Patients are caught in the middle of a media war about what chronic Lyme disease is and isn't - the focus isn't so much on the patients and finding better treatment for them, promoting research and getting funding - it's about IDSA's position versus ILADS position more often than not.

The focus by the media - and all mainstream medical professionals as well - needs to be on the patients and their needs, and not whether I should have had 2-3 weeks worth of antibiotics or 3 years.

If I am improving on antibiotics, then the media and the medical world needs to take my word for it. Family doctors, specialists, and physical therapists should begin tracking patients' progress in observable ways while they are on longer term antibiotics - rather than deny their reality.

If the treatment is helping, then it's helping. Why is this questioned? It shouldn't be. Instead, it should be recorded, examined, and studied.

Not just by the LLMDs who treat patients but the medical community as a whole. If Dr. Brian Fallon over at Columbia points out that a solid percentage of patients improve with more antibiotics - and that data is reflected in clinical studies - then who is to argue with those who report their own improvement? It should be a given that some people improve with more. More medical professionals need to understand this and absorb it.

Conversely, if additional treatment isn't helping someone, then they need some kind of help and perhaps antibiotics alone aren't enough or something else is needed.

All of these patients are also caught in the middle of the Lyme wars because not enough money is going towards research to help them. Research to help come up with better tests to more accurately diagnose early cases, including those who never get an EM rash. Help come up with more effective treatments for those diagnosed late. Help come up with even an experimental treatment that's safe for those who still suffer who have already tried everything else they could try.
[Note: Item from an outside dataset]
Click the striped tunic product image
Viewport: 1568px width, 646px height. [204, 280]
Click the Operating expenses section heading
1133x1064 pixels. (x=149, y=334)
As it stands, it's over 20 yrs of the same crap, pretty much, of arguing over whether or not I and others have had a persistent infection. Enough already. Do something to help the patients is what I say, and focus on that.

the proprietor said...

I have many problems with the IDSA /"conventional medicine" mentality but will only mention one of them: the practice of naming and cataloguing symptoms rather than identifying and naming causes. Borrelia is a causative agent. "Fibromyalgia" is only a vague description of a symptom. The two diagnoses are not equal; in fact, from my lay point of view, the latter is not a useful or informative diagnosis at all because it does not point to a cause or toward a successful treatment.

the proprietor said...

"if you only did not read the internet everything would be fine"

Sounds like the ID dr who saw me and wanted me to have anything but Lyme. WhenI insisted on a Lyme test -- having tried to establish, I have had all the symptoms and i've had at least five tick bites -- she came back with remarks like "have you been reading the Internet?" and, "You know, you really should go to medical school" (said condescendingly).

Barely interested in symptom history. Barely curious when I related the five known tick bites. Wanted to maintain control, threatened by a patient who actually knew something. (Well I'm the one suffering with this for ten years; i should know something.) She wanted me to have lupus, sarcoidosis, Reiter's ... I persisted, telling her I'd done my homework and that the symptoms match Lyme exactly -- so why not test for it?

She did relent, sending for a Generic "Lyme serology" but, as I was only to find out after the fact, that means the worthless EIA screen from a Wal Mart type lab. Took three weeks to see the doc to tell me results. Took another week to actually receive an actual lab report and figure out it was indeed an EIA. So, I've got a worthless puece of paper, i've wasted money and an entire month, and I've only gotten sicker in the meantime.